37?, ,No, - UNT Digital Library

37?,

,No,

HISTORY OF GUIDANCE IN THE UNITED STATES

DISSERTATION

Presented to the Graduate Council of the North Texas State University in Partial

Fulfillment of the Requirements

For the Degree of

DOCTOR OF PHILOSOPHY By

Anthony Paul Picchioni, B.A. , M.A., M.Ed. Denton, Texas August, 1980

(e) Copyright by Anthony Paul Picchioni

1980

Picchioni, Anthony Paul, History of Guidance in the United States, Doctor of Philosophy (Counseling and Student Services), August, 1980, 390 pp., 1 table, bibliography, 283 titles.

Among the social sciences, guidance is relatively young, having evolved out of the American social experience with its concern for the welfare of the individual. As an independent discipline, guidance is about seventy years old. However, the foundations for guidance are imbedded in the nation's historical past. Beginning with seventeenth-century New Englanders, who stressed religious and economic reasoning, a systematic approach to occupational selection began. By the close of the colonial period, the precedent of freedom of choice of vocation and educational opportunity was well established.

The coming of industrialization brought the rise of a factory environment and a new class, the proletariat. The human misery resulting from urbanization and economic specialization produced the first organized social response in philanthropic bureaus, educational reforms, and success literature. As industrialization accelerated after the Civil War, the economic philosophy of laissez faire was reflected in guidance literature. However, by the turn of the century reformers sought to reestablish the primacy of the

individual. John Dewey advocated scientific educational reforms while George Arthur Merrill and Jesse Davis pioneered the first guidance classes.
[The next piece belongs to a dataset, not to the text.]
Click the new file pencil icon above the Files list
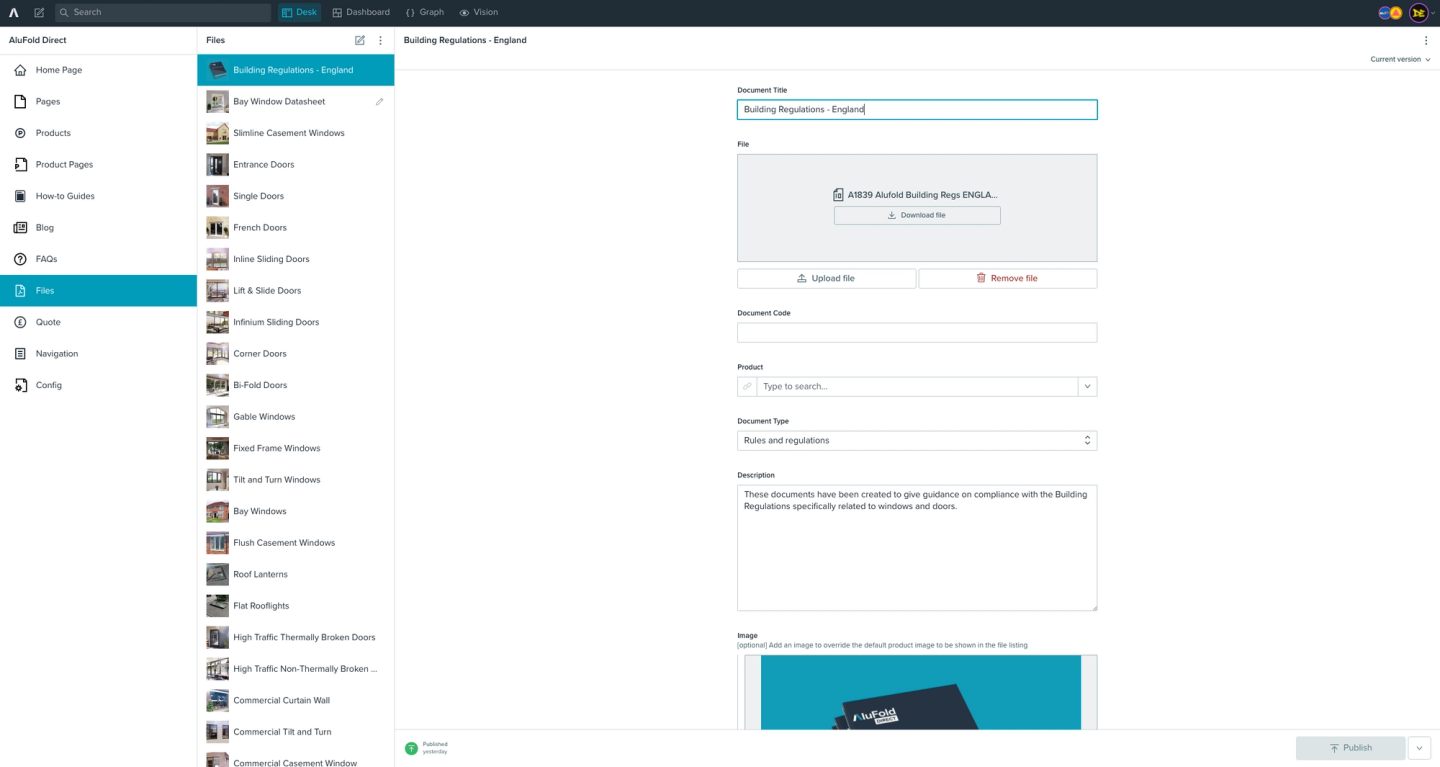pos(359,40)
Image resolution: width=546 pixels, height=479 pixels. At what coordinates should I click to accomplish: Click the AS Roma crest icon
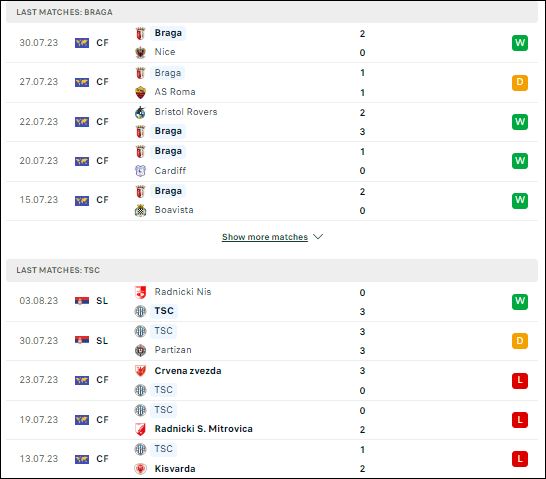[140, 92]
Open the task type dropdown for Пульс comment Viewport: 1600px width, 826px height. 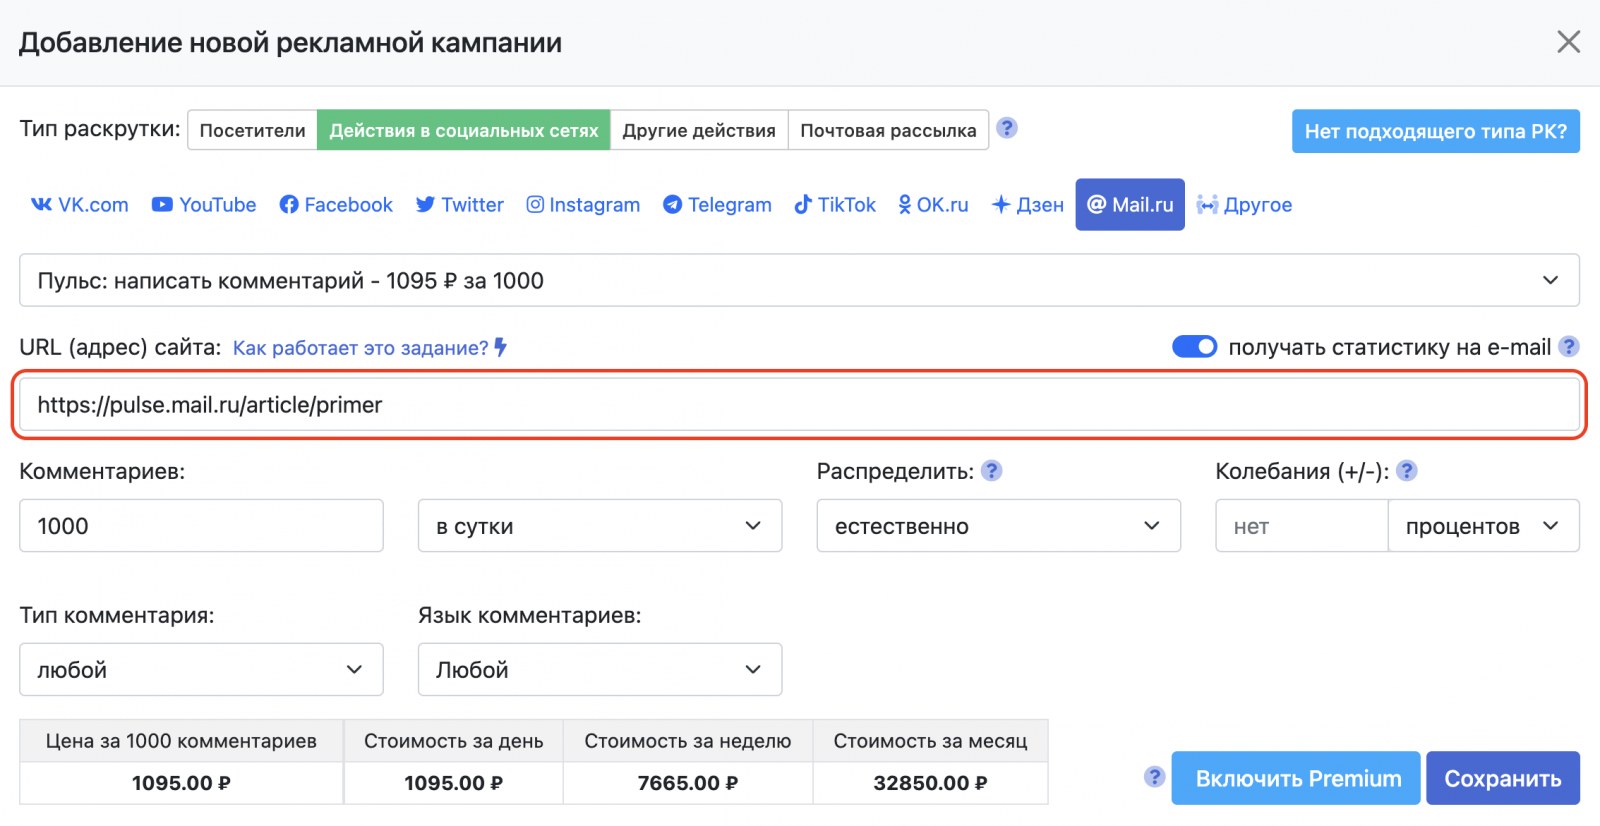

In 1905, the primary architect of vocational guidance, Frank Parsons, established the Vocation Bureau, in Boston. He assisted youth and immigrants in selecting jobs, while criticizing the Boston public schools. Parsons set forth the first guidance techniques, and in 1909 the Boston schools began training guidance personnel. In 1913, the National Vocational Guidance Association (NVGA) was organized and Harvard University offered the first vocational guidance courses in 1916. The Smith-Hughes Act of 1917 provided federal funds for vocational education. Although by the decade's close guidance was a recognized concept, the movement had lost its independent status, becoming an adjunct of the educational system.

Guidance came under the influence of several parallel movements in succeeding decades. The unprecedented use of tests in World War I created the conditions for viewing measurements as the means by which to create a precise technology for guidance. Clinical methods for treating emotional and developmental needs were borrowed from the mental hygiene movement. While guidance continued to define its function, the second generation of guidance leaders spared the NVGA a premature death by reorganizing, creating greater chapter autonomy.

The impact of the Depression brought a substantial infusion of federal support for guidance. The George-Dean Act of 1936 funded vocational guidance and, in 1938, the Occupational Information and Guidance Service was established in the Department of Education. Carl R. Rogers' nondirective approach to counseling in the early 1940's signaled a revolution in therapy.

By midcentury, guidance had matured; a new organization was created, the American Personnel and Guidance Association, while theoreticians created new guidance models to meet individual needs in an urban America. The reaction to the Russian Sputnik provided guidance with massive federal support in the omnibus National Defense and Education Act of 1958. This legislation transformed guidance and set into motion the conditions for expanding guidance into elementary education. The material affluence and spiritual vacuity felt by millions of Americans in the 1960's provided the conditions for the rise of humanistic-existential guidance. Group guidance and computer-assisted guidance were also implemented in guidance programs. The 1970's saw emphasis placed on the concept of career education and questions surrounding professionalism. Special important issues such as accountability, women's rights, the elderly, and confidentiality challenged the guidance movement to define itself once again in an age of change.